On the other side, LCH released a paper at around the same time stating that, “the level of margin reduction allowed should be limited so as to not overstate the extent to which these portfolio effects are reliable under stressed conditions, actionable during the default management process and in line with the need to avoid pro-cyclicality.”

EACH was chaired by Eurex at the time of its report; LCH is now part of LSEG. So, if Deutsche Borse completes the proposed takeover of LSEG, which attitude will be prevalent? LCH has previously been accused of setting its swap margin requirements too low. So LCH is not competing on portfolio margining, but may well be competing on initial margin.

The two clearinghouses currently hold $170 billion in margin. If they were to become joined in anyway, then there would be portfolio margining options to be passed on to clearing members of the two CCPs, which will reduce the amount of margin held, as has been publicly discussed by those involved in the takeover talks. The advantage of being able to offer portfolio margining advantages across two major CCPs clearing futures and swaps will encourage clearing at the venues.

The consequences of this will be less margin (less than the $170 billion currently held across the two CCPs) to cover the same risk. The justification is netting the risk, seemingly against LCH’s better judgement, to reduce the margin calls. In a negative interest rate environment, CCPs do not make much income on the margins that they collect (where and how they hold margin is tightly regulated) but on the clearing fees that they charge.  

If the prevalent attitude to emerge was the more cavalier portfolio margining attitude proffered by Eurex, combined with the more cavalier margin requirements that LCH have been accused of, then that would make the CCP landscape a riskier place than it is now, with two of the largest CCPs in Europe collecting less margin.

At the smaller end of the scale, LCH is not LSEG’s only clearing arm, as CC&G, the Italian CCP, is also under the group’s umbrella. In 2015, CC&G cleared 120.1 million contracts and held €12.3 billion in initial margin.  Along with Monte Titoli, the Italian Central Securities Depository, it provided income of £119.1 million to LSEG in 2015. What will come of these Italian infrastructures in any Deutsche Borse takeover of LSEG? All of the focus has been on Eurex and LCH.Clearnet, but there are other post-trade infrastructures to be considered in any deal between Deutsche Borse and LSEG.

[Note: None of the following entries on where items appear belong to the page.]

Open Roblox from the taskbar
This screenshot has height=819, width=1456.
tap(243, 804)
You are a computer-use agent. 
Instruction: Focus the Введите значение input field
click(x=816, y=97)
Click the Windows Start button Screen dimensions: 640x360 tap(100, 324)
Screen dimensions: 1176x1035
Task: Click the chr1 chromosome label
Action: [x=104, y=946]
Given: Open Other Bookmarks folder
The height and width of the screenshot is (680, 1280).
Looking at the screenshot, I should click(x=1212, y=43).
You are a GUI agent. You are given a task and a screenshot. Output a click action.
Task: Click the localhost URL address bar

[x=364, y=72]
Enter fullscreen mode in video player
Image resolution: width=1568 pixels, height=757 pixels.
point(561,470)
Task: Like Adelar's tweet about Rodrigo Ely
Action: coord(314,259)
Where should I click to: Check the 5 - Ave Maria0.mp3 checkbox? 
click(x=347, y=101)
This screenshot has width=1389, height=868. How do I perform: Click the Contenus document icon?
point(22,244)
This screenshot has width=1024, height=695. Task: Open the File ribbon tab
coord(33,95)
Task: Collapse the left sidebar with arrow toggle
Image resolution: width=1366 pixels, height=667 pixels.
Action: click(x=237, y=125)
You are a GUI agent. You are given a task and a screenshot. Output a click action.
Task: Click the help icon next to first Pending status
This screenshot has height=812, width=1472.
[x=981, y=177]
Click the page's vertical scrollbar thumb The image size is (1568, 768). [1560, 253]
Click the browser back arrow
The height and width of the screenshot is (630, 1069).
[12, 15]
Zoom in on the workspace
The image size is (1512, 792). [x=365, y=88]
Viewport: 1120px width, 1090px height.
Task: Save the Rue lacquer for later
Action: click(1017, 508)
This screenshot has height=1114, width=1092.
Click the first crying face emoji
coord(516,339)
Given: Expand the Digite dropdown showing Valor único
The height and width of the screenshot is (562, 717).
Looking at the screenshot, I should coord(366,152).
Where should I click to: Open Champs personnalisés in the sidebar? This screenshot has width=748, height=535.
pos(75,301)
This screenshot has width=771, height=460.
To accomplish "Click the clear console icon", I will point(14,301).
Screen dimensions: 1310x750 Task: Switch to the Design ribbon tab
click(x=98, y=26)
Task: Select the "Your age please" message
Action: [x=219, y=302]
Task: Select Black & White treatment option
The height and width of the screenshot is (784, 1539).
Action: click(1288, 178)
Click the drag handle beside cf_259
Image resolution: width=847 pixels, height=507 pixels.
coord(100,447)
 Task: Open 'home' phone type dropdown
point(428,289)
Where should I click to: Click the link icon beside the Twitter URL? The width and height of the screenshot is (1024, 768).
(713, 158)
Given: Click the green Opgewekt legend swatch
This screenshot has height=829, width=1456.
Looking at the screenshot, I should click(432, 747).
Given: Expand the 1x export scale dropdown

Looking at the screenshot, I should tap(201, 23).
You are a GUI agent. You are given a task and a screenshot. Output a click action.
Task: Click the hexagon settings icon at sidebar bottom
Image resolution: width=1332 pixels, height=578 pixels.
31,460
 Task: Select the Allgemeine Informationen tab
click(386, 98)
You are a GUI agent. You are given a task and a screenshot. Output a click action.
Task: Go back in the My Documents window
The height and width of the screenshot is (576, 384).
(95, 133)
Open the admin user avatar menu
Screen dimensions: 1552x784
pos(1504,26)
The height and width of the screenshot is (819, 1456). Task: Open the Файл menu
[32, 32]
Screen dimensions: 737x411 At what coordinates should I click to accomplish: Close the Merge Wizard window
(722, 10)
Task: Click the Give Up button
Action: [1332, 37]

CCPs are already too big to fail; the creation of a monolithic European CCP also concentrates more risk into one venue. The regulators and governments involved in any proposed deal need to carefully consider and monitor any changes that will be affected in the CCP landscape.

Consolidation in the European CCP space is inevitable as it is the regulatory end goal, but is this right path to take? Consolidation is being forced in the CSD space in Europe through T2S and CSDR and this does not look to necessarily be the right path to take and nor will it be in the CCP space. Consolidation, as we are seeing here, will result in lower initial margin collections to cover the same amount of risk. Is this policy the right one to pursue?